* DOCUMENT TEXT:
┄┄┄┄┄┄┄┄┄┄┄┄┄┄┄┄┄┄┄┄

Treasury has released proposed regulations (the Proposed Regulations) under the new dividends received deduction (DRD) and anti-hybrid rules (Sections 245A and 267A, respectively). Section 245A generally provides a 100% DRD for the foreign-source portion of dividends received by a US corporation from foreign corporations with respect to which it is a 10% US shareholder. Section 267A disallows deductions for certain related-party payments in connection with hybrid transactions or made by or to hybrid entities.
The 154-page Proposed Regulations, released December 20, are the first administrative guidance under both Section 245A and Section 267A, which were enacted by the 2017 tax reform act (the Act). The regulations also propose to modify the dual consolidated loss (DCL) rules under Section 1503(d) and the check-the-box rules under Section 7701. The effective dates for the Proposed Regulations are described below.

┄┄┄┄┄┄┄┄┄┄┄┄┄┄┄┄┄┄┄┄

* WORK TO BE COMPLETED:
Continue the overview of the proposed Section 245A and 267A regulations from its final sentence.

┄┄┄┄┄┄┄┄┄┄┄┄┄┄┄┄┄┄┄┄

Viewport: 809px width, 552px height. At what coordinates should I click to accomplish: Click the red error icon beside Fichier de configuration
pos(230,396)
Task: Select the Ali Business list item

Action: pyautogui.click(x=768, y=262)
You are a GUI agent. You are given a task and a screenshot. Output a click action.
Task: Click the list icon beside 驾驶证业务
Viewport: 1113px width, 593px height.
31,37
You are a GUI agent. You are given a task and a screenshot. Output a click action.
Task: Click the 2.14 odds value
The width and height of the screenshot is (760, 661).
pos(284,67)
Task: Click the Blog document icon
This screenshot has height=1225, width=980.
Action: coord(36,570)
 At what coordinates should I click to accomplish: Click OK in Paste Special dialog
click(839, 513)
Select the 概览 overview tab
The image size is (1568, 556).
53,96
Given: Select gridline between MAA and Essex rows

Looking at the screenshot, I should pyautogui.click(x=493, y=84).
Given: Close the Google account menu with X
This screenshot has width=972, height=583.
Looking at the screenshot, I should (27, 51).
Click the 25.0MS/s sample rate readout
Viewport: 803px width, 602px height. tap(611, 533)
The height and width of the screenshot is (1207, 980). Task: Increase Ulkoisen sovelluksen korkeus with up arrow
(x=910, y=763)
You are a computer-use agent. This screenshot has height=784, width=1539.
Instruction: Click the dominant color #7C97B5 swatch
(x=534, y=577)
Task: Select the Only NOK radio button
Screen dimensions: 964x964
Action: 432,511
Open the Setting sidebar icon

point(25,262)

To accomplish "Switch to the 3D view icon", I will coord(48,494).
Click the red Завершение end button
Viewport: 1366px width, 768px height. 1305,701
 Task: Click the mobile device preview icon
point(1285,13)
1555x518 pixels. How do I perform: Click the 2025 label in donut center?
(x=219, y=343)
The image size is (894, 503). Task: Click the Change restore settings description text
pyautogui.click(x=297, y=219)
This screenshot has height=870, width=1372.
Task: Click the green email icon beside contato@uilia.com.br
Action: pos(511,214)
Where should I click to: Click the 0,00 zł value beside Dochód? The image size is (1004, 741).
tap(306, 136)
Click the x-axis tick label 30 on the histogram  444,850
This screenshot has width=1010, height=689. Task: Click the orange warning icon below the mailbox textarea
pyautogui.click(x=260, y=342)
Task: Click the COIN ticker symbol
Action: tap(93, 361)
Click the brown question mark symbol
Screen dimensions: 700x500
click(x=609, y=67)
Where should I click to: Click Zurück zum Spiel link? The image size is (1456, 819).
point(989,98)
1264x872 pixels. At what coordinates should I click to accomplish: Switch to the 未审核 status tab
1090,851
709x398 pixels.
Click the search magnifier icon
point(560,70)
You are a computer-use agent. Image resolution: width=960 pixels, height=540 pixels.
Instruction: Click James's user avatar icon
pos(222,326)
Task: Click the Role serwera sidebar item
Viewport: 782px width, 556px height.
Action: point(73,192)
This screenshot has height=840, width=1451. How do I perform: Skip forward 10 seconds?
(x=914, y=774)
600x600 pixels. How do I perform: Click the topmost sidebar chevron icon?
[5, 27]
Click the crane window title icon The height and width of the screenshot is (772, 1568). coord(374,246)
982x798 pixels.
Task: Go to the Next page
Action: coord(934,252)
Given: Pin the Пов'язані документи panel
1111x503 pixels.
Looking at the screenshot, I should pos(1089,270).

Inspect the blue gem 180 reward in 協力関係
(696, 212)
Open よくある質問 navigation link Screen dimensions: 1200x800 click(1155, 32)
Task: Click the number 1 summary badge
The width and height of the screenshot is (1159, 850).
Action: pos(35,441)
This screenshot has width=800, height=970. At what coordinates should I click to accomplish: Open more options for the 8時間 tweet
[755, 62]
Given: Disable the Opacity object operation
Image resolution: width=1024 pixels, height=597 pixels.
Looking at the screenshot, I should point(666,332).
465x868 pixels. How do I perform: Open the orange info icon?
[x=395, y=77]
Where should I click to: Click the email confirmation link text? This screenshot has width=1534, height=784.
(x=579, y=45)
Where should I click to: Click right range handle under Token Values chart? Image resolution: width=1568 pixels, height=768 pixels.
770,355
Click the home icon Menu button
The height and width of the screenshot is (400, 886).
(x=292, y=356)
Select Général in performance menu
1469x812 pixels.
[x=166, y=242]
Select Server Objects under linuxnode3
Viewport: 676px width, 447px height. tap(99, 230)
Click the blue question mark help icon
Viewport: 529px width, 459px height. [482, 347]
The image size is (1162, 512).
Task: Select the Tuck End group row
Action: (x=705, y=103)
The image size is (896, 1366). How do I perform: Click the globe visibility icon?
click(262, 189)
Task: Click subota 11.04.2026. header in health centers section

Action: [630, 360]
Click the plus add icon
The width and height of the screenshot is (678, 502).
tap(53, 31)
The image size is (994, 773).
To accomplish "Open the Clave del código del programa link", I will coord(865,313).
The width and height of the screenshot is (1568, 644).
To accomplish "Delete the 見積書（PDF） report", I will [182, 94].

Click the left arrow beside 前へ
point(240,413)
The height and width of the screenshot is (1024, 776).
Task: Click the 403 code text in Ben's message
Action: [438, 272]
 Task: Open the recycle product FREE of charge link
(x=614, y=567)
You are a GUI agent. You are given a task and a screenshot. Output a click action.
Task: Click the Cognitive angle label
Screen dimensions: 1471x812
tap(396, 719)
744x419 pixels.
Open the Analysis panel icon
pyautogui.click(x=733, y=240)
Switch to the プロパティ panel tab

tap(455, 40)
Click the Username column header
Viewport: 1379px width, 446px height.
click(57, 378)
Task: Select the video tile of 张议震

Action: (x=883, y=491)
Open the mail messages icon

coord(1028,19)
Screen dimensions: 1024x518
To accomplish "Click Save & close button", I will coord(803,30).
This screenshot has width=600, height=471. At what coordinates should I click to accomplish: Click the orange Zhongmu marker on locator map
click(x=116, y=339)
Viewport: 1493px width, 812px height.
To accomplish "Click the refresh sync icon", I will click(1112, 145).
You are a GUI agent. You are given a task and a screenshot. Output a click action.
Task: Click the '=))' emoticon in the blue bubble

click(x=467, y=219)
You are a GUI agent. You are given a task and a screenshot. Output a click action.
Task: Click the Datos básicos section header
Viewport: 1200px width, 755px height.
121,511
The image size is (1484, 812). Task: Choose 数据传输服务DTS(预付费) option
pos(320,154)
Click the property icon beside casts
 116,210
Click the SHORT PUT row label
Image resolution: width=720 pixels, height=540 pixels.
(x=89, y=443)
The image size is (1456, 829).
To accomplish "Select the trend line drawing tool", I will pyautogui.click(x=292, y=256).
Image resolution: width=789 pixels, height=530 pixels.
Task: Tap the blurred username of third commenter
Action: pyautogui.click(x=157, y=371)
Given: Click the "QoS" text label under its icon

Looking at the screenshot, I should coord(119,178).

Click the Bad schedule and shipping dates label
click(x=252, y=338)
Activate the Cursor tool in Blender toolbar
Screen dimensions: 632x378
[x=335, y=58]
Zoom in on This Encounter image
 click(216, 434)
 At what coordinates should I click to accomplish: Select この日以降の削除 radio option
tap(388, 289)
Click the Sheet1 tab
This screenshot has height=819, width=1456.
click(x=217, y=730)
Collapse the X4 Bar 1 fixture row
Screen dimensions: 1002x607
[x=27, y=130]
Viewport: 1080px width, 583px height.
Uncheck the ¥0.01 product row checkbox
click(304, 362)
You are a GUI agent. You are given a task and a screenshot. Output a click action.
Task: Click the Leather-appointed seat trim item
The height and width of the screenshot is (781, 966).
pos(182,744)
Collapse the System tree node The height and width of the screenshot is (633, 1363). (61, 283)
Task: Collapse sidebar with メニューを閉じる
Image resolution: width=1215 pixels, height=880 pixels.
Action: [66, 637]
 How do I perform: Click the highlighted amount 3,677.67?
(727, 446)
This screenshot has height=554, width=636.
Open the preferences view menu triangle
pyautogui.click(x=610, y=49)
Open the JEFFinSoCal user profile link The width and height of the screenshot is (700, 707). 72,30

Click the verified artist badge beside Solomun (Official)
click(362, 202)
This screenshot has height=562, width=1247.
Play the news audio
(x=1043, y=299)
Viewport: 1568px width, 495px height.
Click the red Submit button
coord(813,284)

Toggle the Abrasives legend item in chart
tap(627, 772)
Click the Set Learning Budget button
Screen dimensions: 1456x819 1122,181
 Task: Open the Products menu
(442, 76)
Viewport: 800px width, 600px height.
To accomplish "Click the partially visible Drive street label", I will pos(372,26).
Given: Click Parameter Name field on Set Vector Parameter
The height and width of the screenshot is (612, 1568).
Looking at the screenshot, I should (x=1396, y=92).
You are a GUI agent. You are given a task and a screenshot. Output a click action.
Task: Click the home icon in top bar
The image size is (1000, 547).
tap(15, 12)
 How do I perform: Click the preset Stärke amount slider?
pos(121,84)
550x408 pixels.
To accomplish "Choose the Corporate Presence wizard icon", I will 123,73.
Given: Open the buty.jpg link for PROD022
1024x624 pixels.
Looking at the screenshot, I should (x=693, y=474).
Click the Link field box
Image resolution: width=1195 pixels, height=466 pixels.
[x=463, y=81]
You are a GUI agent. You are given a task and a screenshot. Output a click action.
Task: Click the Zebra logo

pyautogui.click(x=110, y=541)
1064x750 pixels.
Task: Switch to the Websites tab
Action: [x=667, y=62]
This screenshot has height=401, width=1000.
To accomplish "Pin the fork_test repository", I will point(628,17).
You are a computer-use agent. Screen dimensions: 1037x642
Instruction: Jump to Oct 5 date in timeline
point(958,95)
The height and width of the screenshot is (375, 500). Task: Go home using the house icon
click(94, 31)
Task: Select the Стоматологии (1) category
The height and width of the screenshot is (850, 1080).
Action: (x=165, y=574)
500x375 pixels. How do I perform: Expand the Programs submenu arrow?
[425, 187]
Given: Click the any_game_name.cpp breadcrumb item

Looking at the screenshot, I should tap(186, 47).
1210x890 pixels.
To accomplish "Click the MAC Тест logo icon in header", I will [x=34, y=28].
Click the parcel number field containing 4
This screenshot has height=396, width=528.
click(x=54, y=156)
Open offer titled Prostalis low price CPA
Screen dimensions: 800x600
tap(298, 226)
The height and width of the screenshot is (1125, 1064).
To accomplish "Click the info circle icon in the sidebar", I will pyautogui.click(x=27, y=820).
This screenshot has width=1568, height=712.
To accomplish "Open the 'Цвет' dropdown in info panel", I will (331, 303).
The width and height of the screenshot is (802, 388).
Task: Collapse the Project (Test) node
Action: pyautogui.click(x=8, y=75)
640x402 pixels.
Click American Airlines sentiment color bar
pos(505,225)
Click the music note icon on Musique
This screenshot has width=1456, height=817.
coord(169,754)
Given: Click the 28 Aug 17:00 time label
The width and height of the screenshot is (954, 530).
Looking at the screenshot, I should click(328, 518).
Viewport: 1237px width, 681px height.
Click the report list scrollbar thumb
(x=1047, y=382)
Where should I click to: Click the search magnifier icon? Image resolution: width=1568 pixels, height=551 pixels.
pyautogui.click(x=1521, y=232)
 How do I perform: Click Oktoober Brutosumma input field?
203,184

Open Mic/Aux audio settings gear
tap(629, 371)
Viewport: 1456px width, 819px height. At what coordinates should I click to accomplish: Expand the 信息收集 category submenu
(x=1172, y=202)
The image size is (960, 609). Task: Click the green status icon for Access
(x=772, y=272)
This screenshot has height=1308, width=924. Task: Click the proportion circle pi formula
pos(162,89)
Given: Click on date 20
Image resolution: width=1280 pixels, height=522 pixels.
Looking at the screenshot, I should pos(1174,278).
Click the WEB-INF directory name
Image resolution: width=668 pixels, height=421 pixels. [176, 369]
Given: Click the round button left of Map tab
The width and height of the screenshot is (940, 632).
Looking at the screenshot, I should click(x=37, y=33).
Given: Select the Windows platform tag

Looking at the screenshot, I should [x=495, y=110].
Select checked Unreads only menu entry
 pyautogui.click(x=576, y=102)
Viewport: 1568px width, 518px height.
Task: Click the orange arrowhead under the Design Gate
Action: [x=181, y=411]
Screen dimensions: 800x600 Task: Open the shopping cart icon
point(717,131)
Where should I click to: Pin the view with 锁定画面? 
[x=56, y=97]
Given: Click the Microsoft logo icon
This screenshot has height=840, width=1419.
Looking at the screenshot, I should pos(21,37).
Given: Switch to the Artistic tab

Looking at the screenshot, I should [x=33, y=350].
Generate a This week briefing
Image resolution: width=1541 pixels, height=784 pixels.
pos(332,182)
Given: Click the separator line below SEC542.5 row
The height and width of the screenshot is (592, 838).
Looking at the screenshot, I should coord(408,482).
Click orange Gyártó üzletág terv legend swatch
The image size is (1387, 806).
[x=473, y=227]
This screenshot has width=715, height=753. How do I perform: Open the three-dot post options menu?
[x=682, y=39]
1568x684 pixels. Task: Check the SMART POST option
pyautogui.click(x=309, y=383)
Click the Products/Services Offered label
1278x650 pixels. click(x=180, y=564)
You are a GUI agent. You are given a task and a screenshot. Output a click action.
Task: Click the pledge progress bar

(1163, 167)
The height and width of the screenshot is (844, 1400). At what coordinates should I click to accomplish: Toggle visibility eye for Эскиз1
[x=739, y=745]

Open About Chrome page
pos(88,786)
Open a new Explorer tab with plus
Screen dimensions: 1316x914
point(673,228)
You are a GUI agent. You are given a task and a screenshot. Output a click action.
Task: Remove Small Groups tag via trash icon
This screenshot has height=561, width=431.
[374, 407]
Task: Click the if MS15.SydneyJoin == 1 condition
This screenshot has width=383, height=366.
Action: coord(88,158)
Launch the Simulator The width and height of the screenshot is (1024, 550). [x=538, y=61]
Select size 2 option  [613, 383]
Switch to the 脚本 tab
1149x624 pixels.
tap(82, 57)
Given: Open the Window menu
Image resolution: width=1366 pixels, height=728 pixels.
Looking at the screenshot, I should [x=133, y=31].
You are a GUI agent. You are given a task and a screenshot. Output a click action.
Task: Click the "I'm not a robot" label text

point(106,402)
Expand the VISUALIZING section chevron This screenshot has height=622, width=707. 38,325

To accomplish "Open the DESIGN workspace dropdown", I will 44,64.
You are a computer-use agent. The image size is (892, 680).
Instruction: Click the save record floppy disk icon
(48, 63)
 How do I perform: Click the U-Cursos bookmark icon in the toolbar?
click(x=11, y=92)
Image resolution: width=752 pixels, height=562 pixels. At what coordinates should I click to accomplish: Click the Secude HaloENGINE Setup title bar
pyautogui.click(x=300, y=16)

┄┄┄┄┄┄┄┄┄┄┄┄┄┄┄┄┄┄┄┄

* EXERCISE ANSWER:
On January 15 PwC covered the Proposed Regulations on a Tax reform readiness webcast ‘Your new year's resolution - learn about the Sections 245A and 267A regulations.’
The Proposed Regulations -- the first regulatory guidance under Sections 245A and 267A -- clarify the mechanics of those provisions and expand the statutory rules in a number of respects.
Taxpayers should immediately assess the impact of the provisions in the Proposed Regulations, and consider commenting by the February 26 deadline on issues that Treasury should address before publishing final Section 245A, Section 267A, and DCL guidance.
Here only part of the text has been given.